» INSTRUCTIONS TO FOLLOW:
Reproduce the records below exactly, but only between the lines holding "Viewport: 747px width, 560px height." and "Jump to the 8月 date marker", inclusive.

» DATA SECTION:

──────────

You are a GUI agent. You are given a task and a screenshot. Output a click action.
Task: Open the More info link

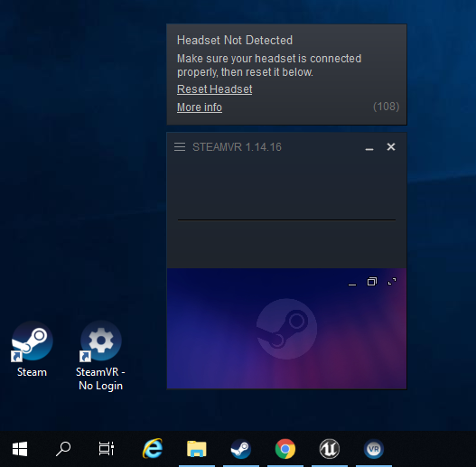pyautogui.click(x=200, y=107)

──────────

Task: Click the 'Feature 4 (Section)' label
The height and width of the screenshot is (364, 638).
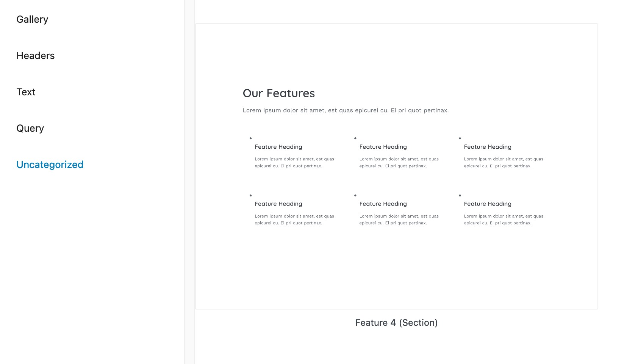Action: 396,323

──────────

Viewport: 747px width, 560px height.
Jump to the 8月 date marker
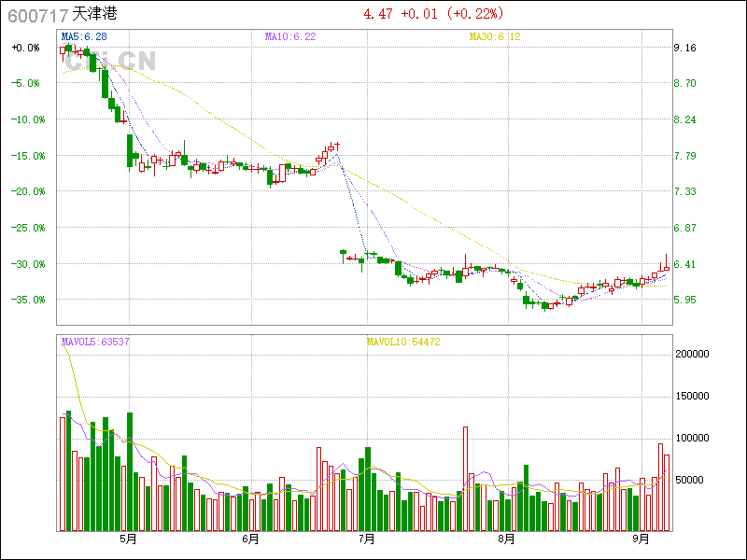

──────────

» ANSWER TO THE EXERCISE:
Viewport: 747px width, 560px height.
Jump to the 8月 date marker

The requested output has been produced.